What to do in the event of a snake bite: 

  • Try to remain calm and inactive.
  • Get to a hospital or doctor as soon as possible (have someone else drive).
  • Loosen or remove any restrictive clothing or jewelry (e.g. shoes, rings, watch) from the area near the bite.
  • Watch the victim for signs of shock. Treat if necessary by lying flat and cover with warm clothes or blanket.
  • Identify or photograph the snake only if it remains visible from a safe distance.

What not to do: 

  • Don’t make incisions over the snakebite.
  • Don’t constrict the flow of blood.
  • Don’t immerse a limb in ice water.
  • Don’t elevate the bitten area, this will increase the flow of venom to other tissues.
  • Don’t use your mouth to extract venom. Sucking out the venom is no longer a recommended practice, and wastes valuable time.  The important thing is to get to a hospital as quickly as possible.
  • Don’t run or carry unnecessary items as you go for help, to avoid elevating your pulse rate.
  • Don’t try to catch or kill the snake.
  • Don’t administer any pain medications or antihistamines, unless instructed by a doctor or EMT.

Rattlesnake Under a Ledge

Though uncommon given the amount of people who venture into snake country, rattlesnake bites do occur. The first thing to do if bitten is to stay calm. Generally, the most serious effect of a rattlesnake bite to an adult is local tissue damage, which needs to be treated.  Children, because they are smaller, are in more danger if they are bitten.  Get to a doctor as soon as possible, but stay calm.  Frenetic, high-speed driving places the victim at greater risk of an accident and increased heart rate.  Remember, about one-third of all rattlesnake bites are “dry” bites, where no venom has been injected.
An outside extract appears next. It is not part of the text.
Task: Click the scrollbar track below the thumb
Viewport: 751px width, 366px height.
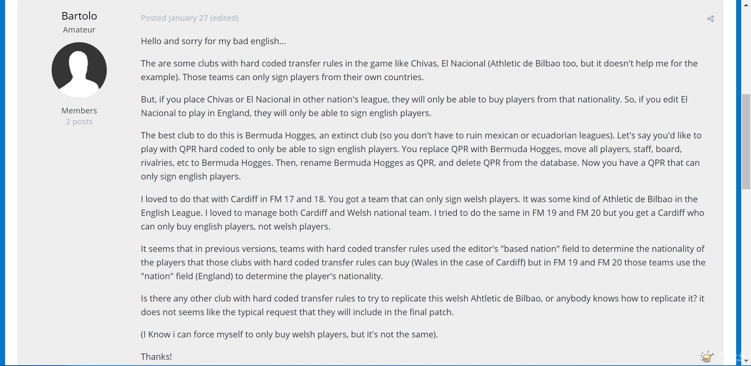Action: [x=746, y=274]
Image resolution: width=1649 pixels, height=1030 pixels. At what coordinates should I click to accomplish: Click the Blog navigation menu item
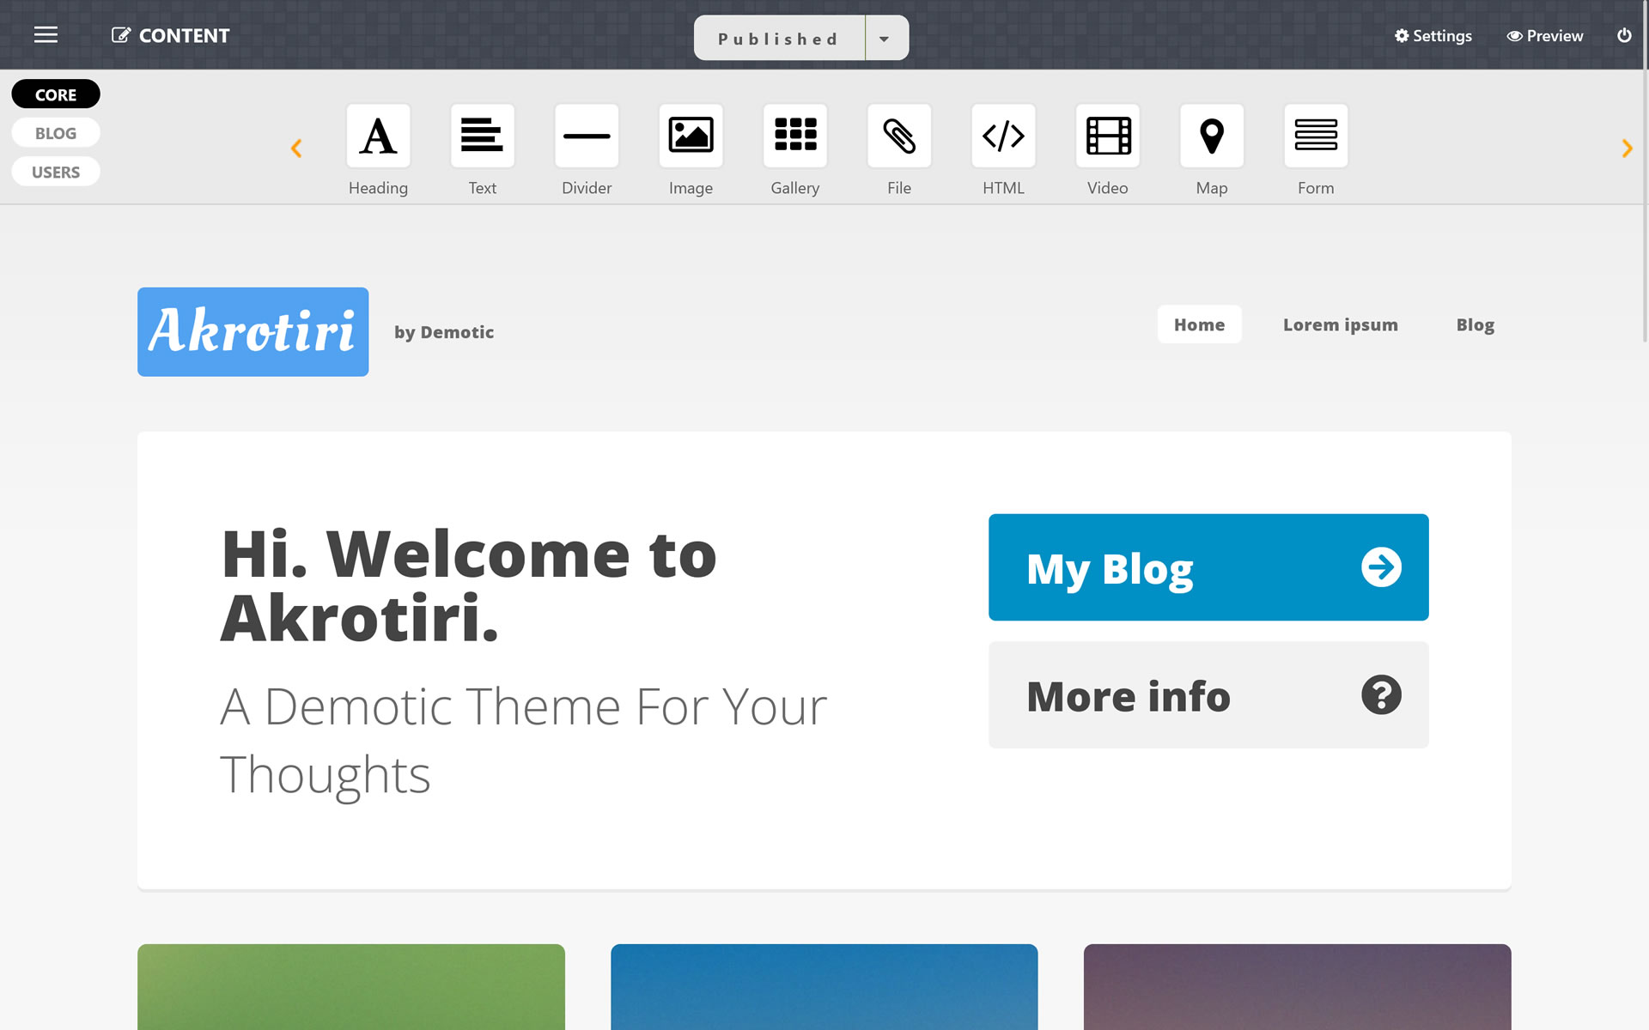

While I am usually well aware and well prepared, today I wasn’t so well prepared, and luckily nothing bad came from it.  I didn’t expect that I would be walking through terrain like that today, but as with all situations, awareness is the key, and at least I was aware today.  In fact I kind of expected that I would come across a rattlesnake, so it really wasn’t a big deal when it happened.  It’s those times when it is a surprise that are more memorable than what happened today.